The Girls Scouts are an American icon. On March 12, 1912, Juliette Gordon Low brought together 18 girls from Savannah, Georgia, for a local Girl Scout meeting. Juliette believed that all girls should be given the opportunity to develop mentally, physically, and spiritually.
The goal of the Girl Scouts was to bring girls out of isolated home environments and into open air and community service. The Girl Scouts went on camping trips, played basketball, studied first aid, learned how to tell time by reading the stars, and hiked.
Today, more than 3.2 million girls and adult members of the Girl Scouts of the U.S.A. Additionally, over 59 million women in the U.S. are Girl Scout alumnae.
The Girl Scouts’ blog announced the following about the new Scout cookies.
“For the first time in Girl Scout history, gluten-free cookies will be available nationwide from most Girl Scout councils. The two new gluten-free offerings include Toffee-tastic, buttery cookies with toffee bits, and Trios, made with real peanut butter, chocolate chips, and whole grain oats. The third new cookie, Rah-Rah Raisins, is an oatmeal raisin cookie with whole grain oats, plump, juicy raisins, and Greek yogurt–flavored chunks. The newcomers will join legendary classics like Thin Mints and Samoas/Caramel deLites.”
In addition, for the first time in one-hundred years, the Girl Scouts started offering their famous cookies online. On Dec. 12, 2014, people started going online to purchase Girl Scout cookies, like Tagalongs, Samoas, Thin Mints, and more. Girl Scouts can now sell their cookies, including the new Scout cookies, through a mobile app and personalized cookie websites.
One-hundred percent of the net revenue earned from the sale of traditional and new Scout cookies will still stay with the local council that sponsors the fund drive; however, purchases can now be made from home using a credit card.

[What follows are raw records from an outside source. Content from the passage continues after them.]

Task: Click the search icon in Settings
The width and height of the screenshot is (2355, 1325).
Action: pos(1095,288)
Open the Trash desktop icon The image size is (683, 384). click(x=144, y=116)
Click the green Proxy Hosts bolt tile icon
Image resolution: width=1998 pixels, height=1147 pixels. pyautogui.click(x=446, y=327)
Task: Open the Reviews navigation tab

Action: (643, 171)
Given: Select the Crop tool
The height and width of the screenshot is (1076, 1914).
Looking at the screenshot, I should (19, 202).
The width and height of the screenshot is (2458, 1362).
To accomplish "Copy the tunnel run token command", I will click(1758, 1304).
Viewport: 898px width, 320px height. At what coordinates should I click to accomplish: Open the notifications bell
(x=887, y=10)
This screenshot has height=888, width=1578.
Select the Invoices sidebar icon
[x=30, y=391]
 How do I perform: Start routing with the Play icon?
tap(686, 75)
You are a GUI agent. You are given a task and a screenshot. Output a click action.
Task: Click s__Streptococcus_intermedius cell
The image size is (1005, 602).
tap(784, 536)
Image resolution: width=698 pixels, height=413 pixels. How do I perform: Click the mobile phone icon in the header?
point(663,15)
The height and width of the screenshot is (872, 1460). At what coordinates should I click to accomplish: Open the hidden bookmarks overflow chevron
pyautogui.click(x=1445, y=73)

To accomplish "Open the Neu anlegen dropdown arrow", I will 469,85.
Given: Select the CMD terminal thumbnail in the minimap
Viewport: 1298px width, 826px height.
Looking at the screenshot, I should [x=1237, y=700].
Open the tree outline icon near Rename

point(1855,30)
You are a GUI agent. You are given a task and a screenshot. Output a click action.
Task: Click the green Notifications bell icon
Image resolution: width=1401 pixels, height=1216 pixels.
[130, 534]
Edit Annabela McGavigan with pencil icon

Girl Scouts CEO, Anna Maria Chávez, provided a statement to ABC News.
“For almost a century, the Girl Scout Cookie Program has been teaching girls to be leaders in the world of business and finance, and we intend to ensure that legacy continues in the digital age. Digital Cookie is a game-changer for Girl Scouts, and a quantum leap forward in the evolution of the cookie program, coupling traditional sales activities with an online sales experience that teaches skills like online marketing and ecommerce, all in a digital space that puts an emphasis on learning, fun, and safety.”
Starting February 27 to March 1, 2015, National Girl Scout Cookie Weekend will take place. Girls across the country will sell traditional and new Scout cookies door to door, through Digital Cookie, and at booths.
The 2015 Cookie Weekend marks the 98th year of Girl Scouts selling their traditional cookies and learning the basic skills and insight they will require to be leaders in business and sales, manage their personal and family finances, and achieve confidence and self-sufficiency managing money.
Millions of Americans welcome the new Scout cookies, as well as the traditional treats and hard work of the Girl Scouts and their supporters. The Girl Scouts of the U.S.A. is dedicated to every girl, everywhere.